Which is really a way of saying “I make a class (= struct) that handles all the functionality for my tool in the same scope”. The only changes i might make to that : It doesn’t really need to be a global per se, as long as you can get a handle to it. My usual practice (warning: I’ve been out of MXS as a day job for 4+ years ) was to make globals structs that contained only other structs and functions and use them as if they were python modules.


global databasemodule
username = "steve"
password = "xxx"
connection = databaseModule.get_connection(username, password)  -- < a function in the databaseModule that gives back a struct (also defined there)
models = connection.request("models")
connection.close()

Individual dialogs or whatnot might be their own globals or not; if you are good about keeping UI and function separate, the “UI” structs will be 99% UI code with functions/structs from elsewhere doing the actual work. The ‘globalness’ only matters in the sense that you have to have a handle to the tool in whatever code scope you’re running; structs keep the scopes nice and tight instead of sending every callback out to the global scope all the time.

The main trick to keeping this working is that you don’t want to go nuts with fileins. To use a ‘module’ you would have a header that checked the global’s existence, and if it did not exist would filein the module file into the global. This is basically a lame version of the way python modules work.
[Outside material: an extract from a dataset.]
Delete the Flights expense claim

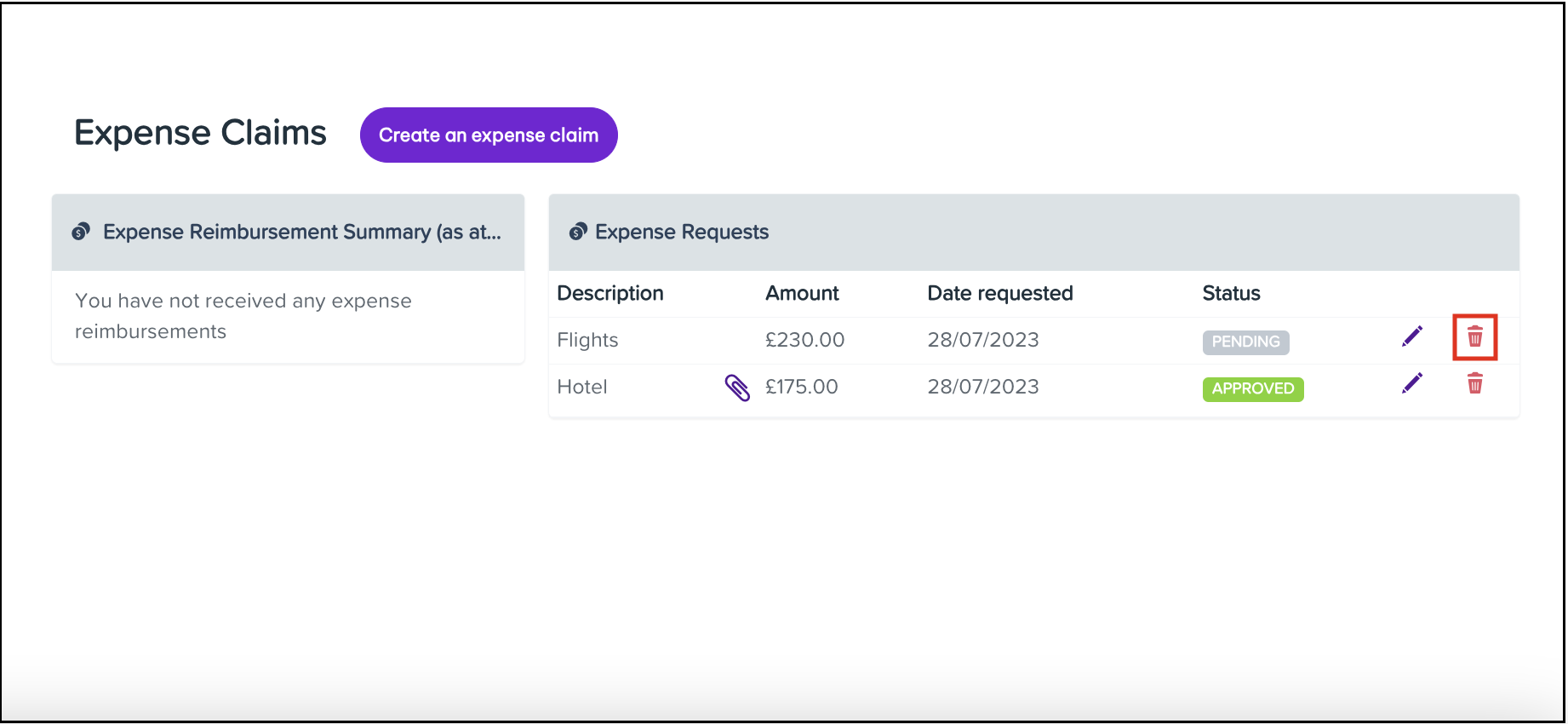tap(1474, 337)
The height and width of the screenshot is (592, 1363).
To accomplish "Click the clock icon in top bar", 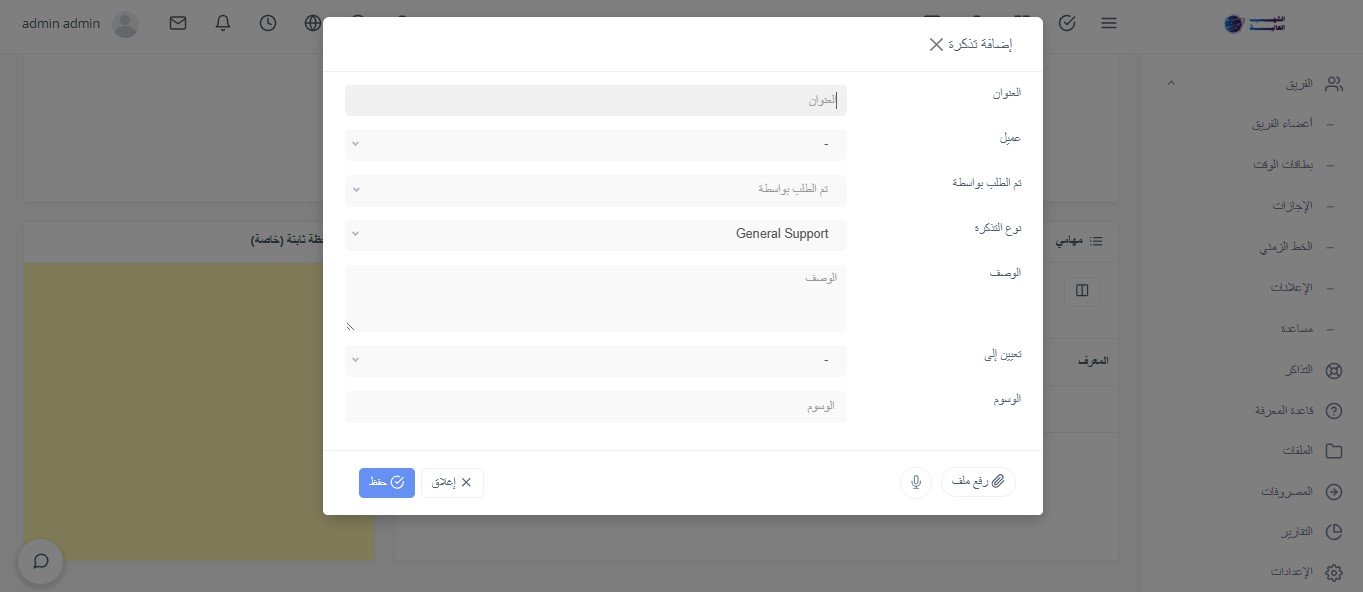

fn using globalName script:undefined = 
(
if classof globalName == Name do globalName = globalName as string

scriptPath = if script == undefined then globalName else script
if not (matchPattern scriptPath pattern:"*:*") do scriptPath = (scriptDir + "/" + scriptPath)
if not (matchPattern scriptPath pattern:"*.ms") do scriptPath = (scriptPath + ".ms")
genericCommand = "" as stringStream
format "global %
" globalName  to: genericCommand
format "% = if % == undefined then (filein \"%\") else %
" globalName  globalName scriptPath globalName to: genericCommand
seek genericCommand 0
execute genericCommand

-- typical pattern
--using #materialMgr
--global materialMgr
-- materialMgr.DoSomething()
)

Looking at this now I realise the smart way to do this would have been to return the contents of the global from the call so the pattern would be shortened to


materialMgr= using #getMaterialFromFace

But that would require executing another eval to get the contents of the global. All of this might be better today, it seems like an obvious place for MXS to have gotten better.